- 635 Okunma
- 0 Yorum
- 0 Beğeni
Karanfilli Çay 4. Bölüm
Sinemaya filan gitmedim o gün. Adaya gittim. Bu mevsimde pek ortalarda görünmeyen faytonlardan birine bindim, rüzgarın yüzüme değmesini hissettim. Faytoncu atlara her kırbaç şaklattığında, içimdeki bir yeni yeri keşfettim.
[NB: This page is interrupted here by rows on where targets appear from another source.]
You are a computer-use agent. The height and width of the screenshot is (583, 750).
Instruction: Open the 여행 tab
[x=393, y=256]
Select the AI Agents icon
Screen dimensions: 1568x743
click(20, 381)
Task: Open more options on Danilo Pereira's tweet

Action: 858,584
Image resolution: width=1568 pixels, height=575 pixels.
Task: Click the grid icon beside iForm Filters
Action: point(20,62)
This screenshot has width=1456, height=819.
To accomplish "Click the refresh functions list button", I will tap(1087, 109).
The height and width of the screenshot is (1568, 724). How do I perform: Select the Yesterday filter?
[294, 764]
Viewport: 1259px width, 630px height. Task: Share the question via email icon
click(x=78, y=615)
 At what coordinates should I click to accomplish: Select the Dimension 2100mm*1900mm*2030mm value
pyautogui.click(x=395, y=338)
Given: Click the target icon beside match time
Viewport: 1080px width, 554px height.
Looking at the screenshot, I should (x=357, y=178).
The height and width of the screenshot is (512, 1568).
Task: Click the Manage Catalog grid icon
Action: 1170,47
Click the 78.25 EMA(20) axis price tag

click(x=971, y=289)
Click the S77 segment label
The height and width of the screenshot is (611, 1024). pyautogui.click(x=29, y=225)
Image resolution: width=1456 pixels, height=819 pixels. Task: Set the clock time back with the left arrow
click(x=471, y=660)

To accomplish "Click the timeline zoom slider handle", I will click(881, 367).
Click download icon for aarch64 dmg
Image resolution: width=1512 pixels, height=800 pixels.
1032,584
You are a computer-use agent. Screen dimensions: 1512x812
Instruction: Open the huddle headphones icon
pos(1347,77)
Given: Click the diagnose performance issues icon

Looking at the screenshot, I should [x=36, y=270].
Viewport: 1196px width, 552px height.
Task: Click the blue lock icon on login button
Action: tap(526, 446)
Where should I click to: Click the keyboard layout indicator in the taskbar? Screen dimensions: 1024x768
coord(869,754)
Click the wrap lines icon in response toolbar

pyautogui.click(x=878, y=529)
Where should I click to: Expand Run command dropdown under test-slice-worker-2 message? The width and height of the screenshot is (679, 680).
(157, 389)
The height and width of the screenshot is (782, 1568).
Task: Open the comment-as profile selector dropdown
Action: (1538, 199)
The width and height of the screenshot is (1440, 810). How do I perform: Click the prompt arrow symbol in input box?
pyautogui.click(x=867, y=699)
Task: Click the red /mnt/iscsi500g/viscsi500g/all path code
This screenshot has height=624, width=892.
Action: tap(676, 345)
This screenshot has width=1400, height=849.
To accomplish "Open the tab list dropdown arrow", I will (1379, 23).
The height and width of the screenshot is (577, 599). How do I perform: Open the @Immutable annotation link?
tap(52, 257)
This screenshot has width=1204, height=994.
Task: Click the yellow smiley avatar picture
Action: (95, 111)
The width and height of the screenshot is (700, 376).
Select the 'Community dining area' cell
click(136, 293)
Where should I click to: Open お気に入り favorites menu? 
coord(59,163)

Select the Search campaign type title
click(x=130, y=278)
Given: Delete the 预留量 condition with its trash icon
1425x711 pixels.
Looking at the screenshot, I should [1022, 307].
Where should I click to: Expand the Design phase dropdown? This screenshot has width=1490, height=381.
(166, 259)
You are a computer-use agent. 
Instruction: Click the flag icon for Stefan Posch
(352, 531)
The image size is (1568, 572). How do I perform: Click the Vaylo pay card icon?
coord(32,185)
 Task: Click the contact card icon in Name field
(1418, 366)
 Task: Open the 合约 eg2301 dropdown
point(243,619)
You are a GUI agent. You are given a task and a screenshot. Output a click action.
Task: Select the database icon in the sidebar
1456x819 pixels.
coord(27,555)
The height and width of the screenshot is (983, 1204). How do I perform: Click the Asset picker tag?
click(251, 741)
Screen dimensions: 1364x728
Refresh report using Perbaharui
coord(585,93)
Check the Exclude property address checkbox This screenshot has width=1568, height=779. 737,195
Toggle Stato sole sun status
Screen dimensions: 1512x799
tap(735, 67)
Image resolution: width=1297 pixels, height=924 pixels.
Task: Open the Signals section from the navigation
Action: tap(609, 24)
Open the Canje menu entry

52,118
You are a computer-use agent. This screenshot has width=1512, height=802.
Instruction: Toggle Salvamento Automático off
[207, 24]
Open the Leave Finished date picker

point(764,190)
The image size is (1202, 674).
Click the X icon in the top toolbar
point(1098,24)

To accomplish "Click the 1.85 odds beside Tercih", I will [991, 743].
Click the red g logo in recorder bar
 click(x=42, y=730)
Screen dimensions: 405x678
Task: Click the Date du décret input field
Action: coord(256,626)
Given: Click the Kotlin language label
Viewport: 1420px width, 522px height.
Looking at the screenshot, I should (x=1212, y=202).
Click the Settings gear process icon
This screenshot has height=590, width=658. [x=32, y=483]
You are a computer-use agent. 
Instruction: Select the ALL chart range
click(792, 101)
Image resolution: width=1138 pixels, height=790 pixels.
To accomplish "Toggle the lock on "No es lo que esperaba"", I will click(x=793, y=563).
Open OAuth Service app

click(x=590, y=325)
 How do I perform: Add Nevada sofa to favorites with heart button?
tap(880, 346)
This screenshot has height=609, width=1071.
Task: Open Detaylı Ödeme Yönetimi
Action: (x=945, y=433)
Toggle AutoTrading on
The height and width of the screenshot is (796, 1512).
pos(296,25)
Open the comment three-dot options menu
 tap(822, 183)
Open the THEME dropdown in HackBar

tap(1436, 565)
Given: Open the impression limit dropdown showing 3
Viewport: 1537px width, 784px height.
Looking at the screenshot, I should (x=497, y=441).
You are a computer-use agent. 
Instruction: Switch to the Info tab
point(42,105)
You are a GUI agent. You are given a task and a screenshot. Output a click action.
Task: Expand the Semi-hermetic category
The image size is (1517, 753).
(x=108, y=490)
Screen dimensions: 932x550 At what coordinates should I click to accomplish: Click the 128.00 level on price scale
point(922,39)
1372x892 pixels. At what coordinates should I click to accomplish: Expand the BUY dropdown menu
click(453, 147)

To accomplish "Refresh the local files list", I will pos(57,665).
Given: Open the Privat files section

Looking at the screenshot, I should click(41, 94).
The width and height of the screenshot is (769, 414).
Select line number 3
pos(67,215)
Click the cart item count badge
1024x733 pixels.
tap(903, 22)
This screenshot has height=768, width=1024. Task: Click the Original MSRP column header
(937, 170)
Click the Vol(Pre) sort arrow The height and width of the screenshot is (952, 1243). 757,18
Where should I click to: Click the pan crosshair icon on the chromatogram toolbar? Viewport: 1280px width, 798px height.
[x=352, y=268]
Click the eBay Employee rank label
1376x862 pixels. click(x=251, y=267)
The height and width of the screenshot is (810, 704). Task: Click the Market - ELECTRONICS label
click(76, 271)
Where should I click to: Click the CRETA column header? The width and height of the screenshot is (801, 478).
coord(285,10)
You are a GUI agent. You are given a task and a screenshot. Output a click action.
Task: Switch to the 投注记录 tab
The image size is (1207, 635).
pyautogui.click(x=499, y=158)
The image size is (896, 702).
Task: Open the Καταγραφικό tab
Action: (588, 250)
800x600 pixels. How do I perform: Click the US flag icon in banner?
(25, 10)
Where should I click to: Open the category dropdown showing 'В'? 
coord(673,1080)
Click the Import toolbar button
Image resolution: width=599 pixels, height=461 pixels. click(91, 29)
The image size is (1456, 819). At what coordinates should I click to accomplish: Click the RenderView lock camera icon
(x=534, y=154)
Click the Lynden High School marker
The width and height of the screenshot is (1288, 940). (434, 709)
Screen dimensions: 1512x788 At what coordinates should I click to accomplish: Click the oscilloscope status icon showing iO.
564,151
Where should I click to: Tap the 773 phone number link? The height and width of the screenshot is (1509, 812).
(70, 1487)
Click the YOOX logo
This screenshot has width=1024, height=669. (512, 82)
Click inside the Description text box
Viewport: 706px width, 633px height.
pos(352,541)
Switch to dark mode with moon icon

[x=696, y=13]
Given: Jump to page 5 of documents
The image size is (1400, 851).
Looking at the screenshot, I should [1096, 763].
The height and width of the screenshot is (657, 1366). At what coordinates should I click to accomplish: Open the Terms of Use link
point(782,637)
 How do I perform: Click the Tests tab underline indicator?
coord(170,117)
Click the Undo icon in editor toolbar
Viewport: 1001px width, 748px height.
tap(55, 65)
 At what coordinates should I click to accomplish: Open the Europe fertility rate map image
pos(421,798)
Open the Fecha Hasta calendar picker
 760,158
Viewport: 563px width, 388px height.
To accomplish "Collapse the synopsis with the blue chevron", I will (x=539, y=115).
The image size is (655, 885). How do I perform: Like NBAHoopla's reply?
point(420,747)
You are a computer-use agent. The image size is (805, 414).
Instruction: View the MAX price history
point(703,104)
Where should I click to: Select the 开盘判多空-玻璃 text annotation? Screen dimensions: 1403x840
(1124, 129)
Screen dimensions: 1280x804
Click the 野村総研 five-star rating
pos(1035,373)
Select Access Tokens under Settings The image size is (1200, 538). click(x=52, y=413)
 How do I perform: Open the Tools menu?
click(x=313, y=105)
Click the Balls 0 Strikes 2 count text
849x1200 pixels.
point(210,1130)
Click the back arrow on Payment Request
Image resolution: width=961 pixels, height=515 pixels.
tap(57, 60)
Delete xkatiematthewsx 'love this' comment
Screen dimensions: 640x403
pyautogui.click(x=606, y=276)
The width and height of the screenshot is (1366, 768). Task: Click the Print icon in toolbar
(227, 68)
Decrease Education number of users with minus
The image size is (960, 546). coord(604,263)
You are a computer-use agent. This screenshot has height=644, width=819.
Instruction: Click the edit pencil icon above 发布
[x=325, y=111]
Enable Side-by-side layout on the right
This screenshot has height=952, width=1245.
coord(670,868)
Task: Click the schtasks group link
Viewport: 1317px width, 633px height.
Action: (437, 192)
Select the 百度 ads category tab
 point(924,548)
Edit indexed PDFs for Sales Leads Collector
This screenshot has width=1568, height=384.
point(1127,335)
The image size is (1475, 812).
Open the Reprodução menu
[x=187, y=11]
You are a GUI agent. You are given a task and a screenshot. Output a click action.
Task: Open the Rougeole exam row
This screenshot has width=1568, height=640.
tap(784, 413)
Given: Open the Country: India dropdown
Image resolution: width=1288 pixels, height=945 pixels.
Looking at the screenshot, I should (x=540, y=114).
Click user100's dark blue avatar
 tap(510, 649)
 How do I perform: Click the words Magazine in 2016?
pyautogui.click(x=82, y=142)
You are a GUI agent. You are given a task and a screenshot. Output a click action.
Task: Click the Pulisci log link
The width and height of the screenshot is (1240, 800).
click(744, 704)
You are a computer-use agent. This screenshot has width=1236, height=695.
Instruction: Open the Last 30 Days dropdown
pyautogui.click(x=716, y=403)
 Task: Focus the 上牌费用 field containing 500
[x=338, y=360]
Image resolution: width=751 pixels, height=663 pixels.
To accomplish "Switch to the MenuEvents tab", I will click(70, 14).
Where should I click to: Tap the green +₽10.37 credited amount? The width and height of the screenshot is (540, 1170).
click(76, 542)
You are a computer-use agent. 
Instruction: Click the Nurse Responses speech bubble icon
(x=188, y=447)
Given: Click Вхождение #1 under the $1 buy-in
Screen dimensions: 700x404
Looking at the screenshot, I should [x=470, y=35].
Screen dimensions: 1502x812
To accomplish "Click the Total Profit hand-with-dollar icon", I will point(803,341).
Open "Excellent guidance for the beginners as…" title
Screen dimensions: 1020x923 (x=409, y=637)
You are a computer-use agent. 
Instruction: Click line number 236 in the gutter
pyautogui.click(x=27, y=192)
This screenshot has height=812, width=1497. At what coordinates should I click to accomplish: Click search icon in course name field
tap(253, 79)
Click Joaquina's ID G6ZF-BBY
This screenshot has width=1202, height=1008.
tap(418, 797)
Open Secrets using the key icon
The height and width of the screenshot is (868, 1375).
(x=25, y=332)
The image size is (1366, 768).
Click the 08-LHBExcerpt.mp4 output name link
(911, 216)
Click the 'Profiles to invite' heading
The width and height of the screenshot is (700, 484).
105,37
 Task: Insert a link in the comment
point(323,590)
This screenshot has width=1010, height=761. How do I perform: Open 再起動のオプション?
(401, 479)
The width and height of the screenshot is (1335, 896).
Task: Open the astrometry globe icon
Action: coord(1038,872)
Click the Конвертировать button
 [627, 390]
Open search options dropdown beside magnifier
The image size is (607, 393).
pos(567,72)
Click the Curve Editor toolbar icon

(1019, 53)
Nereye doğru ilerlediğim öylesine belirsizdi ki, faytoncunun daha dolaşacak mıyız cümlesiyle kendime gelmişim. Ada ne kadar bir yer ki zaten? Vapur saatleri de düzensiz bu sıra. Dönmeliyim geriye diye düşündüğümü hatırlıyorum.
Sonra Peksoyların malikanesinde aldım soluğu. Burası bizim ev. Hani şu alt komşularının yatak gıcırtılarına tahammül etmesi gereken ev ahalisinin yaşadığı hane.
Bir kaç yıl önceki nüfus sayımına göre ne arttık, ne azaldık. O yıl son nüfus sayımı bu demişlerdi. Gerçekten öyle de oldu. Şimdi her birimizin birer Tc kimlik numarası, Mernis adlı bir sistemde de kaydı mevcut. Peki ama nüfus artış veya azalışı ille de sayısal verilerle mi ortaya konulur? Örneğin kızlar büyüdükçe evimizden eksiliyorlar günbegün. Kocam neredeyse yok gibi. Bu evin tek yaşayanı ben olmuyor muyum o halde? Ne önemi var. Hepimiz sistemde kayıtlıyız, kocamla boşanmadık, nüfus bilgilerimizde bir değişiklik olmadı hala yani.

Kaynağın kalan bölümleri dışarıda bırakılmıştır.